CN-122021817-A - Abnormality detection method, electronic device, medium, and computer program product
Abstract
The embodiment discloses an anomaly detection method, electronic equipment, medium and computer program product, wherein the anomaly detection method comprises the steps of determining at least two isolated trees corresponding to a data set to be detected, determining first weights of each isolated tree based on first path lengths in each isolated tree in the at least two isolated trees, determining first anomaly scores of first data to be detected through second path lengths of the first data to be detected in each isolated tree and the first weights of each isolated tree, wherein the first data to be detected is any one data in the data set to be detected, and determining first anomaly detection results of the first data to be detected based on the first anomaly scores.
Inventors
- HUANG XINAN
- QIU MING
Assignees
- 中移(苏州)软件技术有限公司
- 中国移动通信集团有限公司
Dates
- Publication Date
- 20260512
- Application Date
- 20260410
Claims (10)
- 1. An anomaly detection method, the method comprising: Determining at least two isolated trees corresponding to a data set to be detected; determining a first weight of each of the at least two orphan trees based on a first path length in the each orphan tree; Determining a first anomaly score of first to-be-detected data through a second path length of the first to-be-detected data in each isolated tree and a first weight of each isolated tree, wherein the first to-be-detected data is any one data in the to-be-detected data set; and determining a first abnormality detection result of the first data to be detected based on the first abnormality score.
- 2. The method of claim 1, wherein the determining at least two orphaned trees corresponding to the data set to be detected comprises: Determining the information entropy of each of at least two features corresponding to a data set to be detected; determining a second weight of each feature based on the information entropy of each feature, wherein the second weight of a first feature is inversely related to the information entropy of the first feature, and the first feature is any one of the at least two features; and determining at least two isolated trees corresponding to the data set to be detected through the at least two features and the second weight of each feature.

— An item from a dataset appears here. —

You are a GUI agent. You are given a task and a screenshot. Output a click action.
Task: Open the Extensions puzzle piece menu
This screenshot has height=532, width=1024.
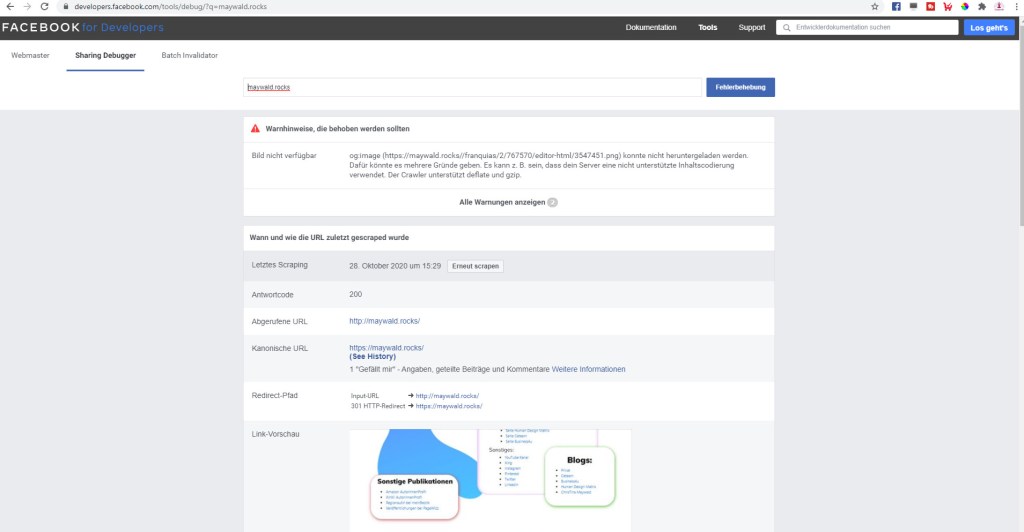pyautogui.click(x=981, y=6)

- 3. The method of claim 2, wherein the determining at least two orphan trees corresponding to the dataset to be detected by the at least two features and the second weight of each feature comprises: Randomly selecting a target feature from the at least two features based on the second weight of each feature, wherein the probability of the target feature being selected is positively correlated with the second weight of the target feature; And determining at least two isolated trees corresponding to the data set to be detected based on the target features.
- 4. The method of claim 1, wherein prior to determining the first weight for each of the at least two orphan trees based on the first path length in each orphan tree, the method further comprises: Determining the information entropy of each of at least two features corresponding to a data set to be detected; determining a second weight of each feature based on the information entropy of each feature, wherein the second weight of a first feature is inversely related to the information entropy of the first feature, and the first feature is any one of the at least two features; and determining a first path length in each isolated tree based on the second weight of each feature, wherein the first path length is inversely related to the second weight of the feature corresponding to the first path length.
- 5. The method of claim 1, wherein the determining the first weight for each of the at least two orphan trees based on the first path length in each orphan tree comprises: Determining a first degree of discretization corresponding to a first isolated tree based on a first path length of each leaf node in the first isolated tree, wherein the first isolated tree is any one of the at least two isolated trees; Determining an orphan tree weight of the first orphan tree based on the first degree of discretization; And determining the first weight of each isolated tree through the isolated tree weight of the first isolated tree.
- 6. The method according to claim 1, wherein the method further comprises: Determining a first sub-data set in the data set to be detected; determining a second anomaly score for the first data to be detected based on an average of the first sub-data set; Determining a second anomaly detection result for the first data to be detected based on the second anomaly score; and determining a third abnormality detection result of the first data to be detected based on any one of the first abnormality detection result and the second abnormality detection result, or determining a third abnormality detection result of the first data to be detected based on the first abnormality detection result and the second abnormality detection result.
- 7. The method of claim 6, wherein the determining a first sub-data set among the data sets to be detected comprises: A first sub-data set is determined among the data sets to be detected based on a sliding window.
- 8. An electronic device comprising a processor and a memory for storing a computer program capable of running on the processor, wherein, The processor is configured to run the computer program to perform the method of any of claims 1 to 7.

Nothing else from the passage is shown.